■ **Quoted text**
---

Peer Influence. PA participation in children and adolescents tended to be influenced by their social environments [3,75]. Greater levels of friends’ PA, especially MVPA, were associated with increased levels of objective PA in adolescents [54,56,79]. Friendships were more likely among adolescents who engaged in greater PA and who were similar to one another in body mass index (BMI) and PA participation [58,60], and significant similarities were found between reciprocal best friend dyads [69]. Additionally, best friend’s gender, perceived exercise barriers, and social support were significant correlates of PA in children and adolescents [59,69,82]. Adolescents with higher perceived social support from friends and social networks demonstrated higher levels of PA participation [5,77], and boys garnered greater social support than girls [52]. However, girls who perceived more peer support were more physically active than boys [62]. In addition, friends who supported and engaged with or watched were significantly and positively related to PA in children and adolescents [55].

---

■ **Available records**

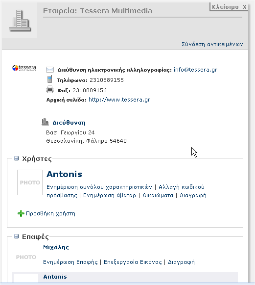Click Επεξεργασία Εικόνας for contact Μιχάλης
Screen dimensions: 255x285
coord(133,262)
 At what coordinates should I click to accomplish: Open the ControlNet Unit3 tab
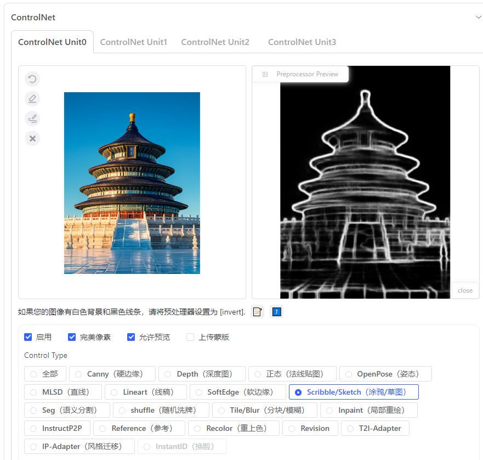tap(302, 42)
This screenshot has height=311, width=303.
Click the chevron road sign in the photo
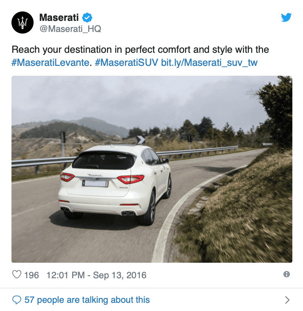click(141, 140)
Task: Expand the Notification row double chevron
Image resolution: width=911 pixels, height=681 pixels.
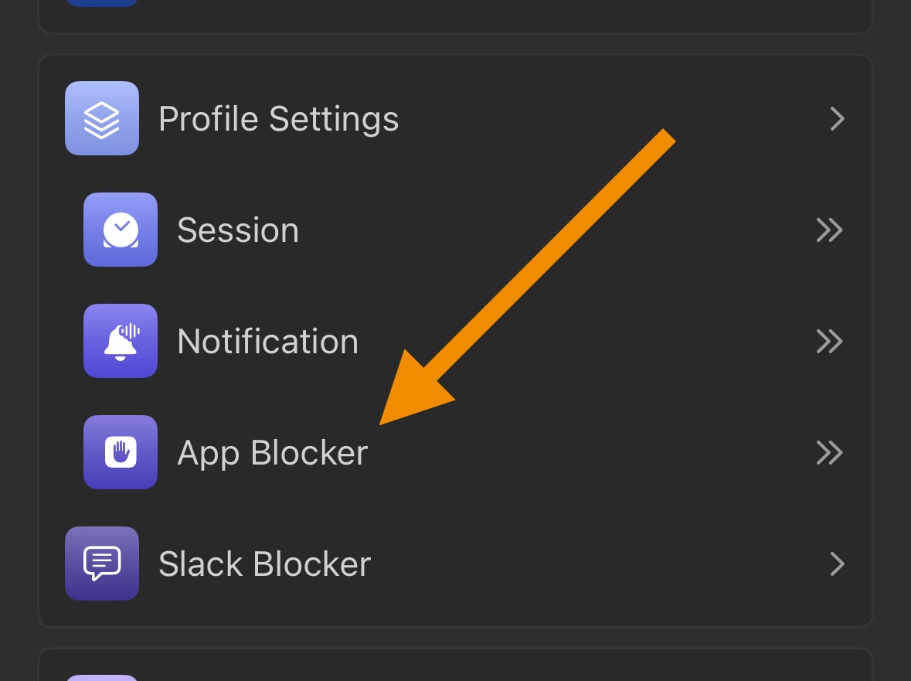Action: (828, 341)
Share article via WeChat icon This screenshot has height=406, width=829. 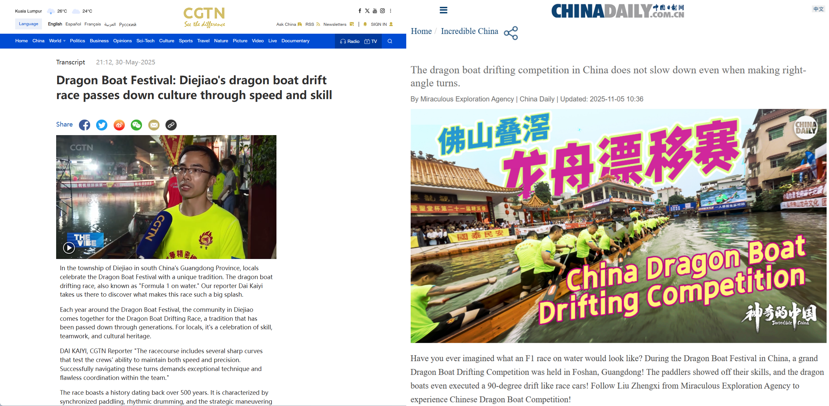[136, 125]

---

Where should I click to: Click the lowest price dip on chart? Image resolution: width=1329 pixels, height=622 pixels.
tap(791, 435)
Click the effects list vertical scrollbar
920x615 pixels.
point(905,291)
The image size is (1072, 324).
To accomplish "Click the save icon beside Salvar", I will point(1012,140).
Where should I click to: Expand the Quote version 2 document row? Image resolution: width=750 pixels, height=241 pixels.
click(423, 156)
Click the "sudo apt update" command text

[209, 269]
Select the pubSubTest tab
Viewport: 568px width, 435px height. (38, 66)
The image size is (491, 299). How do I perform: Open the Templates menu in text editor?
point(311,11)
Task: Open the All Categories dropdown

---

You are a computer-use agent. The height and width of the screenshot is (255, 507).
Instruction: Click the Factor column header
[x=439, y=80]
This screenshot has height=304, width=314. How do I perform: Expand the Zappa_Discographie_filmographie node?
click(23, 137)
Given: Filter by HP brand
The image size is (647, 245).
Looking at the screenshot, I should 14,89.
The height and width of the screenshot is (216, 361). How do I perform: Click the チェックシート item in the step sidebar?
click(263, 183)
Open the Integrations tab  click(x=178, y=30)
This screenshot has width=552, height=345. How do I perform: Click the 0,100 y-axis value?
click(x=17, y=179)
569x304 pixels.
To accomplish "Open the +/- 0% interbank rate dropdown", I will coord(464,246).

---

■ **Problems to work on**
1: Answer from the peer influence text:
(a) Which group garnered greater social support, boys or girls?
(b) Between which pairs were significant similarities found?
(c) Besides best friend's gender, which two factors are named as significant correlates of PA in children and adolescents?
2: In the rows, copy out everything from the line containing "This screenshot has width=552, height=345." down to the line containing "I will coord(464,246).", both included.

■ **Answers to the problems**
1:
(a) Boys.
(b) Reciprocal best friend dyads.
(c) Perceived exercise barriers and social support.

2:
This screenshot has width=552, height=345. How do I perform: Click the 0,100 y-axis value?
click(x=17, y=179)
569x304 pixels.
To accomplish "Open the +/- 0% interbank rate dropdown", I will coord(464,246).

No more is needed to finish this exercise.